- **Exercise requirements**:
Below are some records. Return exactly the lines from the one containing "Conteúdo (241, 26)" through the one containing "Back to Maintenance & Support (327, 971)", both included, and only those.

══ Data ══

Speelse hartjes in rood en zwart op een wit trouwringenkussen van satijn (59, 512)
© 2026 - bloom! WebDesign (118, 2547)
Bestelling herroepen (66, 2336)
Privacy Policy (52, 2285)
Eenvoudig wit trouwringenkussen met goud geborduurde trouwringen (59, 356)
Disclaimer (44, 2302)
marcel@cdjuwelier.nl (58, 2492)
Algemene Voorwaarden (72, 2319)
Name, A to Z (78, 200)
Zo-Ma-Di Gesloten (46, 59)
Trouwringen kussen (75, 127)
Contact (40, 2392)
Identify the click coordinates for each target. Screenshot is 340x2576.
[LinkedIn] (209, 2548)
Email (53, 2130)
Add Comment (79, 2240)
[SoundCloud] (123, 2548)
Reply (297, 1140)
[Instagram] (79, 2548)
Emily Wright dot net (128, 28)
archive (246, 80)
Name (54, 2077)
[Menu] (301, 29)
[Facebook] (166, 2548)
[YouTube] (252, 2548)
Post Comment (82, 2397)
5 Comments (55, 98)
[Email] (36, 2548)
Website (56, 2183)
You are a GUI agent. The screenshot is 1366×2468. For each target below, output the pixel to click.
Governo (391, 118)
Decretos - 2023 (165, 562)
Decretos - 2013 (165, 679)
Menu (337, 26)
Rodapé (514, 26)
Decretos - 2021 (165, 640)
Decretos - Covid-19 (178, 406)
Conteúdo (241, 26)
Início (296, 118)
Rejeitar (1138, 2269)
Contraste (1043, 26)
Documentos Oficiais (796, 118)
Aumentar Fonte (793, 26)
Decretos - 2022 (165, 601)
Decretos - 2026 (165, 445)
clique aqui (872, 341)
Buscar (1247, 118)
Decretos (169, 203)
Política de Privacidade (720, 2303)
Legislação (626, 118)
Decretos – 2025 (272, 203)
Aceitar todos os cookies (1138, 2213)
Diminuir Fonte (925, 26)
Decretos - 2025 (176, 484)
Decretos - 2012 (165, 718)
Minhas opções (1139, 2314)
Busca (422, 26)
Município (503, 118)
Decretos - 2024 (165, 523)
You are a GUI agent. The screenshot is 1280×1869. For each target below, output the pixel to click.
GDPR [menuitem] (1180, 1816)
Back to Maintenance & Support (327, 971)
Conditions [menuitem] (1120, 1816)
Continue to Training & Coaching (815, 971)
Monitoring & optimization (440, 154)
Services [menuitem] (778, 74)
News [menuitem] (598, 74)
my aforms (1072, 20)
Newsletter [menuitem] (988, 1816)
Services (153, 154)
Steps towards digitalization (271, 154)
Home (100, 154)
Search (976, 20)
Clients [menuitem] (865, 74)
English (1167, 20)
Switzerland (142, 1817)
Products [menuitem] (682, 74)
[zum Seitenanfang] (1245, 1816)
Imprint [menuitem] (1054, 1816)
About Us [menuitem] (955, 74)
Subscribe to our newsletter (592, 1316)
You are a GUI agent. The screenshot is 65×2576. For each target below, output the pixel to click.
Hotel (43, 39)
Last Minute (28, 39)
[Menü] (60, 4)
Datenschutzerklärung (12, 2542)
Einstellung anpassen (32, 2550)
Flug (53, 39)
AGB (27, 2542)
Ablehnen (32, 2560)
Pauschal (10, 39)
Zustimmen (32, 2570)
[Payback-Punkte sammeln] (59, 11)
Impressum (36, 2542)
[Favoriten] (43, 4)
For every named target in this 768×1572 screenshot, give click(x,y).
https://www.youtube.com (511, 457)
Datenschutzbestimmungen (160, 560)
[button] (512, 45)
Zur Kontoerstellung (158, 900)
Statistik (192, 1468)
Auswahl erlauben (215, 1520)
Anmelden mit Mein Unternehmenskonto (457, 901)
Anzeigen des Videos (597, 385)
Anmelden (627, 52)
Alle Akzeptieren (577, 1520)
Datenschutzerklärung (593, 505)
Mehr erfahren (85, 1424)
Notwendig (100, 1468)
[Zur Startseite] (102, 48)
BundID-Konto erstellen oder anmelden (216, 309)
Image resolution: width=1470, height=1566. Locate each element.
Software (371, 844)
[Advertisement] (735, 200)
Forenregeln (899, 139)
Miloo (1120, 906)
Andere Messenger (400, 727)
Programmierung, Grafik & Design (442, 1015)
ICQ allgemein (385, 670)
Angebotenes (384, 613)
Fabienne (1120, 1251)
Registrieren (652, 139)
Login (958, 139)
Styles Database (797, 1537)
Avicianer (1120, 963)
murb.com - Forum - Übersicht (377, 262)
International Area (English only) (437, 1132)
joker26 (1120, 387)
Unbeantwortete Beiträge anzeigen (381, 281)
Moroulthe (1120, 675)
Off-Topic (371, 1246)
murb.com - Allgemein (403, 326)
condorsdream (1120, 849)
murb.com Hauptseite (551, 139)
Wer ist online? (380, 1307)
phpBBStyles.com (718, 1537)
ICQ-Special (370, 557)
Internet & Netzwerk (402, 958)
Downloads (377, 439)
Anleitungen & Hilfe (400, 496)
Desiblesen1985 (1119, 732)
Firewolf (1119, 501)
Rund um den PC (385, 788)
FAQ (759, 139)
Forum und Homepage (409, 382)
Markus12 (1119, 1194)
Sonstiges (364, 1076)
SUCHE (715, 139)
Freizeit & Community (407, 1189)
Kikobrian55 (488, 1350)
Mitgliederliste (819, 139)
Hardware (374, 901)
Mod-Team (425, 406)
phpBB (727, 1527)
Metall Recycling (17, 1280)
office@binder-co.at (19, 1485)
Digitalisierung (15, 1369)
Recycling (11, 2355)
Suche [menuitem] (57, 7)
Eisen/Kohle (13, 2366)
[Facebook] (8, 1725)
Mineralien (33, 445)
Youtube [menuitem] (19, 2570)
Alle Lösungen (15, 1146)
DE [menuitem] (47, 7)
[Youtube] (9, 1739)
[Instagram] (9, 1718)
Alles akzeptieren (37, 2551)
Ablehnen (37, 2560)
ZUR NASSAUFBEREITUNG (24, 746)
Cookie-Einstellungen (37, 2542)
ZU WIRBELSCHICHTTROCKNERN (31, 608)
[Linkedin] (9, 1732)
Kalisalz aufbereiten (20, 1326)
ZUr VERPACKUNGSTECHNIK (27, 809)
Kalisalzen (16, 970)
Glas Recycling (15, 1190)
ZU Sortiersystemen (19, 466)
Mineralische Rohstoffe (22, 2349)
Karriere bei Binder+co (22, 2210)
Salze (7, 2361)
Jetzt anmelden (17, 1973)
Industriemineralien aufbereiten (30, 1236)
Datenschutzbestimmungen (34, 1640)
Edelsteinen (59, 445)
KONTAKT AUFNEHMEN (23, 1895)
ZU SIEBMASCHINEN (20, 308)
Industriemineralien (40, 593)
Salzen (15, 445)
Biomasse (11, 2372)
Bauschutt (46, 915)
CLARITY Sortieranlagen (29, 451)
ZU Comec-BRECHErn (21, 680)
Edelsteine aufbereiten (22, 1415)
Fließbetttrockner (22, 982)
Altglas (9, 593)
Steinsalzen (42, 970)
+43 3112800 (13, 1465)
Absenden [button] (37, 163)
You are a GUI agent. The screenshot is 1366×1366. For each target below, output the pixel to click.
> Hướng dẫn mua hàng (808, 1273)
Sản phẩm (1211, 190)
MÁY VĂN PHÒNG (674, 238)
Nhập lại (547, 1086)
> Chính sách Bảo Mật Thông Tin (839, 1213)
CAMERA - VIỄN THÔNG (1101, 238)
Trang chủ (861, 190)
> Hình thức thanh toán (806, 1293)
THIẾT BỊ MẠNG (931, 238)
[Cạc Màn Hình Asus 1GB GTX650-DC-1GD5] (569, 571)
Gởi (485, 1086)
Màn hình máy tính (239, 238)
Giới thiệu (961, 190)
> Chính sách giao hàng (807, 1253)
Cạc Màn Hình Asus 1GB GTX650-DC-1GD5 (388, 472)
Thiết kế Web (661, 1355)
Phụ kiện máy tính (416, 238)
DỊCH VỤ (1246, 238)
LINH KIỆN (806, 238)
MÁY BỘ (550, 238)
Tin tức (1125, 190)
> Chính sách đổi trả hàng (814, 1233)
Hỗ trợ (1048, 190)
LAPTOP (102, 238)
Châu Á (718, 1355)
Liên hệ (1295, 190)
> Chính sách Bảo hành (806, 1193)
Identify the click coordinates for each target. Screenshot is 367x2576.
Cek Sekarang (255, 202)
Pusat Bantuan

═══

- **Task answer**:
Conteúdo (241, 26)
Início (296, 118)
Rejeitar (1138, 2269)
Contraste (1043, 26)
Documentos Oficiais (796, 118)
Aumentar Fonte (793, 26)
Decretos - 2022 (165, 601)
Decretos - 2026 (165, 445)
clique aqui (872, 341)
Buscar (1247, 118)
Decretos (169, 203)
Política de Privacidade (720, 2303)
Legislação (626, 118)
Decretos – 2025 (272, 203)
Aceitar todos os cookies (1138, 2213)
Diminuir Fonte (925, 26)
Decretos - 2025 (176, 484)
Decretos - 2012 (165, 718)
Minhas opções (1139, 2314)
Busca (422, 26)
Município (503, 118)
Decretos - 2024 (165, 523)
You are a GUI agent. The screenshot is 1280×1869. For each target below, output the pixel to click.
GDPR [menuitem] (1180, 1816)
Back to Maintenance & Support (327, 971)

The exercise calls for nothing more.